Ist das zweite instantiierte Objekt der Klasse (unabhängig von den Werten) gemeint, könnte man das über einen statischen Counter lösen. Also eine unklare Aufgabenstellung...


----------



## EnHancEd[] (14. Feb 2012)

Edit: ja das stimmt


----------



## Gast2 (14. Feb 2012)

> Da gibt er garnichts mehr von Person 2 aus, soll nur das Alter nicht.


Natürlich kannst du da noch nach getName() oder getVorname() fragen.


----------



## EnHancEd[] (14. Feb 2012)

EikeB hat gesagt.:


> Natürlich kannst du da noch nach getName() oder getVorname() fragen.



Ja hatte mich verlesen, mache grade noch was nebenher mein Fehler 

Edit: Schaue grade ob das mit der inneren Klasse auch besser geht, ne if-Abfrage scheint aber der einfachste Weg zu sein. Ich hatte mir eine neue Exception Klasse erstellt in der ich einfach festlege, dass Person zwei kein Alter haben darf. Hat das jemand noch so?


----------



## truesoul (14. Feb 2012)

EnHancEd[];864586 hat gesagt.:
			
		

> Wo liegt das Problem? testen & Rückmeldung geben.



Mein "wie bitte?" bezieht sich darauf, dass die Aufgabe ein wenig schwammig gestellt ist, und zudem leider ein wenig grammatikalisch falsch. 
Naja Landei und faetzminator haben ja schon Beispiele gezeigt.


----------



## faetzminator (14. Feb 2012)

GEGEBENE ANGABEN -
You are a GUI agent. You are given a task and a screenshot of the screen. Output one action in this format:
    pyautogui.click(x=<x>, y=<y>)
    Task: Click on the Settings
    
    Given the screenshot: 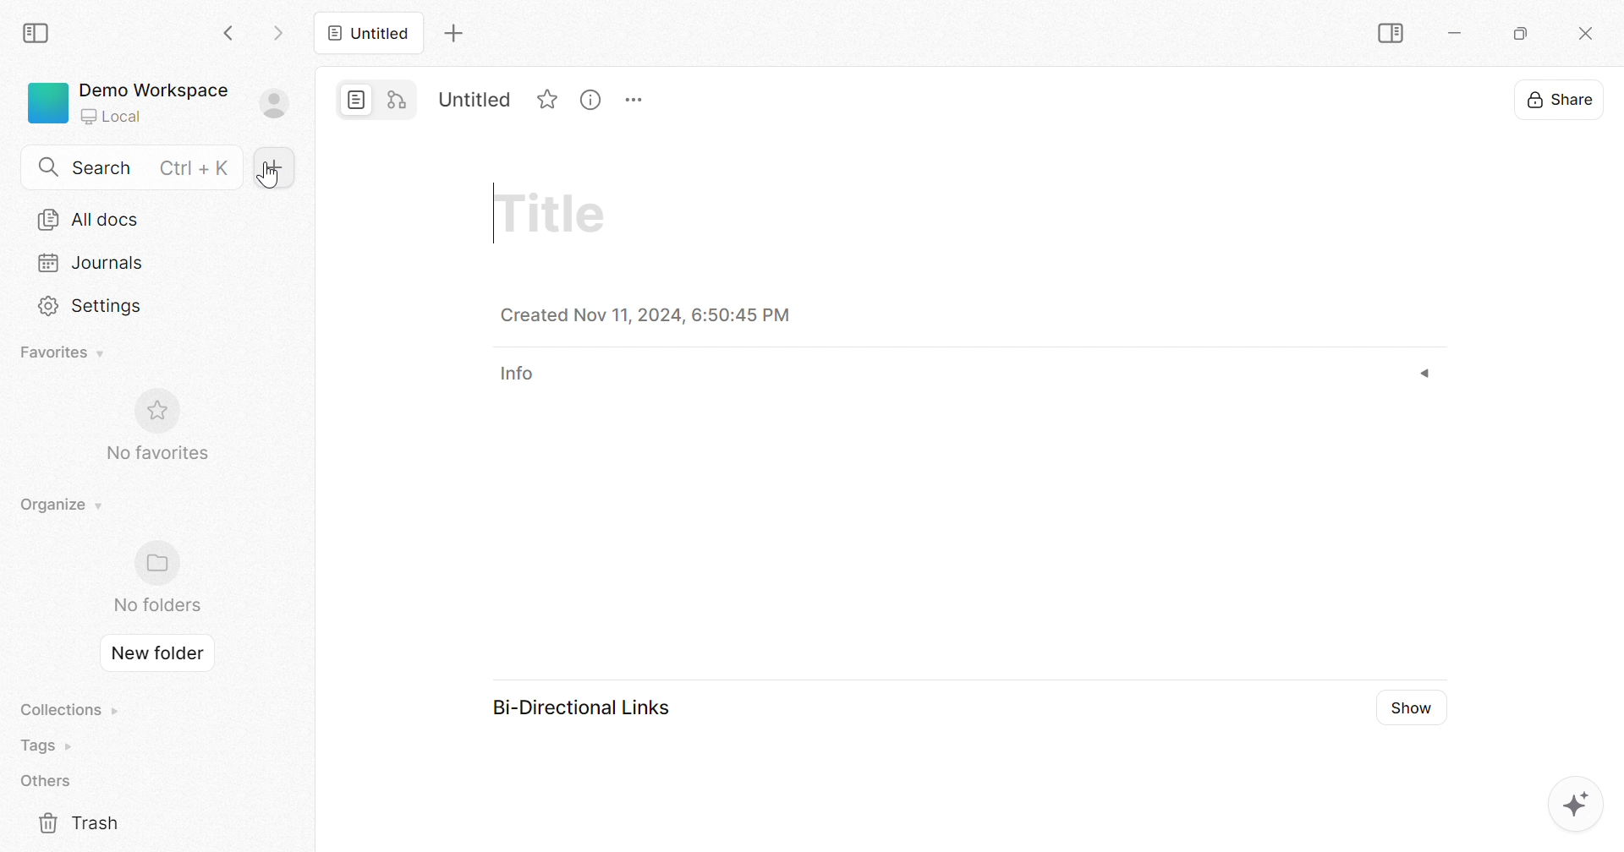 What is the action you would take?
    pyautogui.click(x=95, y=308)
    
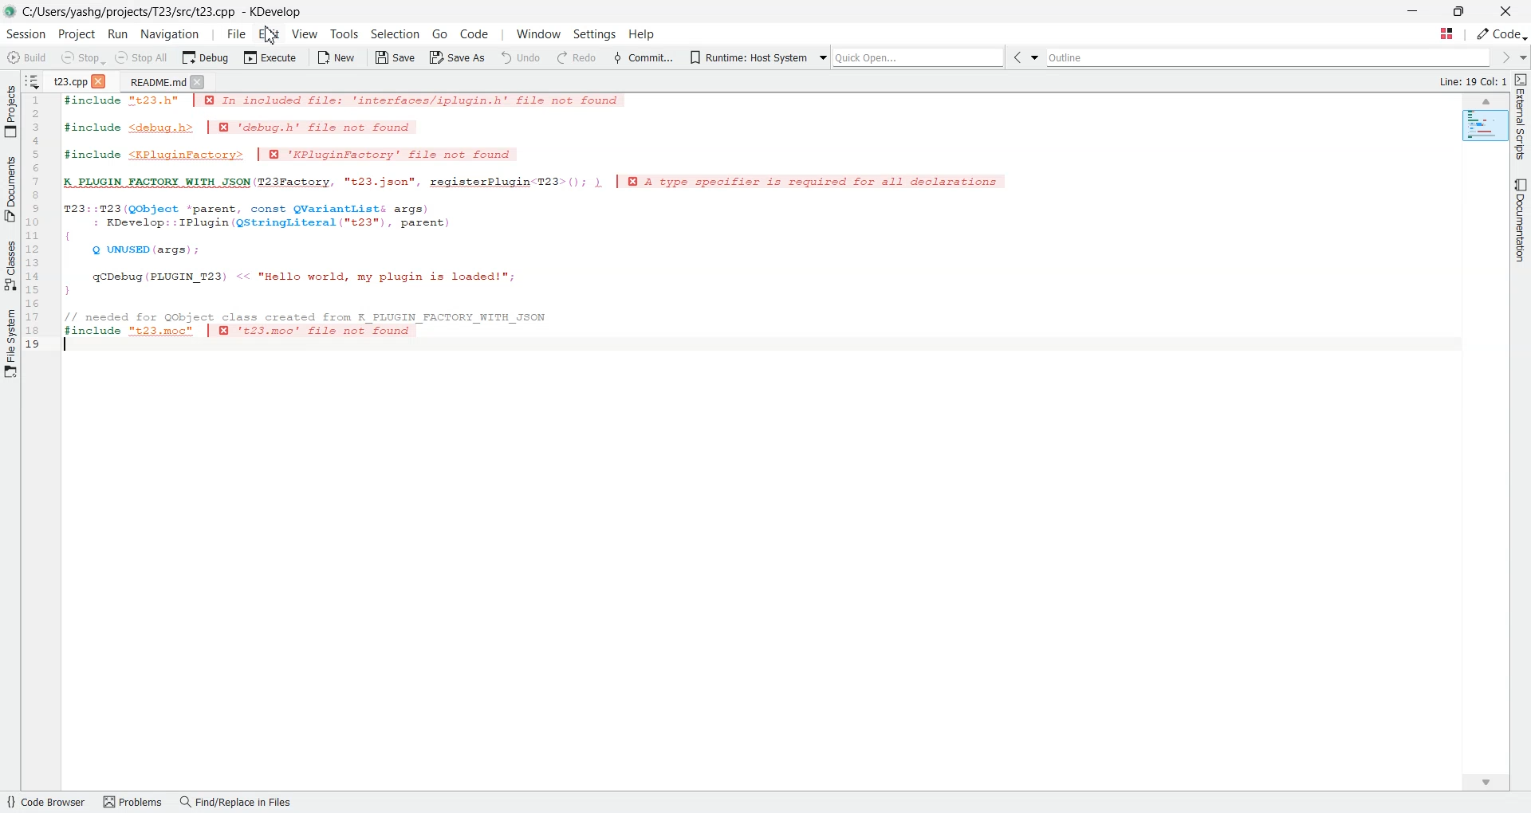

AUFGABE -
Schreib den Text ab, beginnend mit „Edit: Schaue grade“ und weiter bis einschließlich „testen & Rückmeldung geben.“, und ersetze dabei „if-Abfrage“ durch „Verzweigung“. Die Auflistung hat mit dem Text nichts zu tun.

ANTWORT -
Edit: Schaue grade ob das mit der inneren Klasse auch besser geht, ne Verzweigung scheint aber der einfachste Weg zu sein. Ich hatte mir eine neue Exception Klasse erstellt in der ich einfach festlege, dass Person zwei kein Alter haben darf. Hat das jemand noch so?


----------



## truesoul (14. Feb 2012)

EnHancEd[];864586 hat gesagt.:
			
		

> Wo liegt das Problem? testen & Rückmeldung geben.